Page MenuHomePhabricator

Timestamp column in EventLogging tables have incompatible collation
Closed, DeclinedPublic

Description

Working on T216185, I chose to use the PrefUpdate EventLogging tables in the log database as they provide data going back the couple of years that we're looking for. In doing so, I ran into the problem that the timestamp column in PrefUpdate_5563398 has collation defined, whereas the one in PrefUpdate_5563398_15423246 does not, as shown in the SHOW CREATE TABLE output below (condensed for brevity):

CREATE TABLE `PrefUpdate_5563398` (
...
`timestamp` varchar(14) COLLATE utf8_unicode_ci NOT NULL,
...
) ENGINE=TokuDB DEFAULT CHARSET=utf8 COLLATE=utf8_unicode_ci `compression`='tokudb_zlib'
CREATE TABLE `PrefUpdate_5563398_15423246` (
...
`timestamp` varchar(14) DEFAULT NULL,
...
) ENGINE=TokuDB AUTO_INCREMENT=68969415 DEFAULT CHARSET=utf8 `compression`='tokudb_zlib'

This results in the following unexpected result when trying to naively combine data from both tables:

SELECT *
FROM (
    (SELECT timestamp
     FROM PrefUpdate_5563398_15423246
     WHERE timestamp >= '20160101000000'
     AND timestamp < '20160201000000')
UNION ALL
    (SELECT timestamp
     FROM PrefUpdate_5563398
     WHERE timestamp >= '20180101000000'
     AND timestamp < '20180201000000')
) AS pu
LIMIT 5;
ERROR 1271 (HY000): Illegal mix of collations for operation 'UNION'

One solution to the problem is to force collation for the non-collated column by changing the first sub-select so it starts with: SELECT timestamp COLLATE utf8_unicode_ci.

I have not investigated whether other EventLogging schema tables in the log database is also affected by this.

Event Timeline

Milimetric subscribed.

This sucks but we're not likely to work on it, as we're moving away from mysql. We don't want to be mean though, so we can help sqoop this stuff into Hadoop if you need to use your painful workaround too much.

This sucks but we're not likely to work on it, as we're moving away from mysql. We don't want to be mean though, so we can help sqoop this stuff into Hadoop if you need to use your painful workaround too much.

Understood, but do we know the reason for this discrepancy? Does it have to do with the general changes to the event capsule (T179625, see also T179540) that happened inbetween PrefUpdate_5563398_15423246 and PrefUpdate_5563398 ?
If it's an issue that affects more than one EL schema, it would be worth documenting it on e.g. https://wikitech.wikimedia.org/wiki/Analytics/Systems/EventLogging , with a link to @nettrom_WMF's workaround.

This sucks but we're not likely to work on it, as we're moving away from mysql. We don't want to be mean though, so we can help sqoop this stuff into Hadoop if you need to use your painful workaround too much.

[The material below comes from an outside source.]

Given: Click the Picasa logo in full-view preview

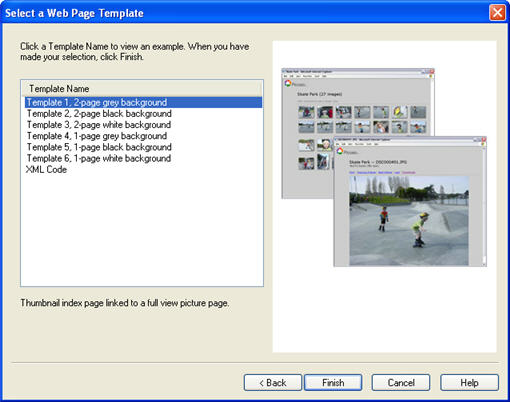Looking at the screenshot, I should pos(340,151).
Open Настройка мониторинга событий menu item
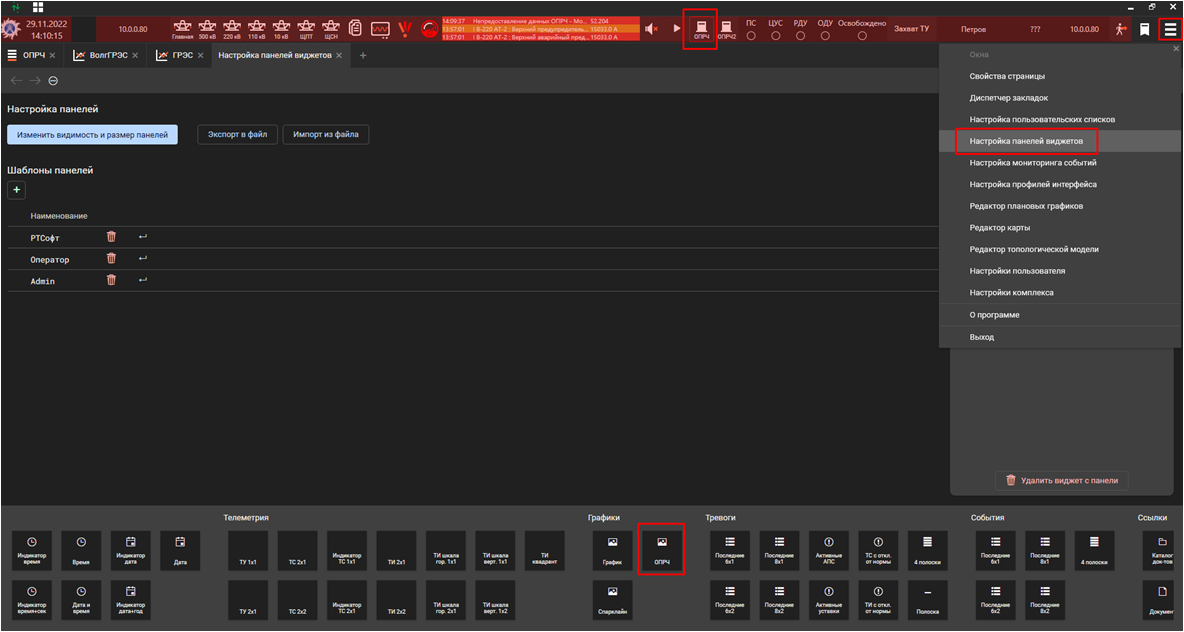This screenshot has height=632, width=1184. [1032, 163]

Understood, but do we know the reason for this discrepancy? Does it have to do with the general changes to the event capsule (T179625, see also T179540) that happened inbetween PrefUpdate_5563398_15423246 and PrefUpdate_5563398 ?

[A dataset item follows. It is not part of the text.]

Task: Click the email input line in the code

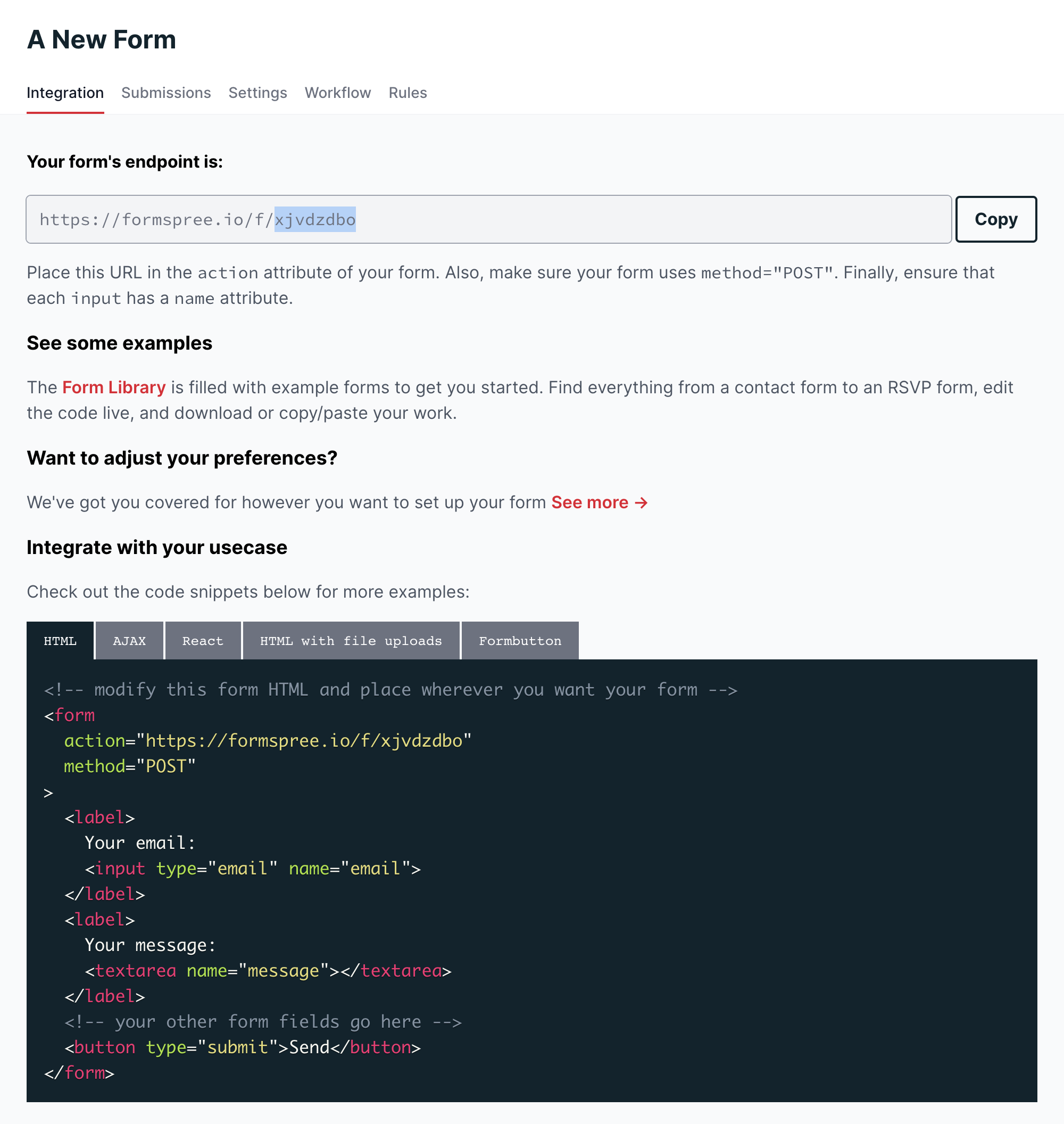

PS: actually I think that happened later; rather, the relevant capsule change was T160454 (I also just added that to the documentation).

If it's an issue that affects more than one EL schema, it would be worth documenting it on e.g. https://wikitech.wikimedia.org/wiki/Analytics/Systems/EventLogging , with a link to @nettrom_WMF's workaround.

I haven't looked into it, but the naming of PrefUpdate_5563398_15423246 is unusual. IIRC, tables with an extra suffix are some kind of backup or archive table that exist because of either some migration or bug. I'm sure it has real data in it, but possibly the collation mismatch has something to do with some old data issue or migration?

I haven't looked into it, but the naming of PrefUpdate_5563398_15423246 is unusual. IIRC, tables with an extra suffix are some kind of backup or archive table that exist because of either some migration or bug. I'm sure it has real data in it, but possibly the collation mismatch has something to do with some old data issue or migration?

I guess this comment crossed with T216658#4973658 - see the explanation there. One could for example double-check if any of the changes implemented in T160454 could have affected collation.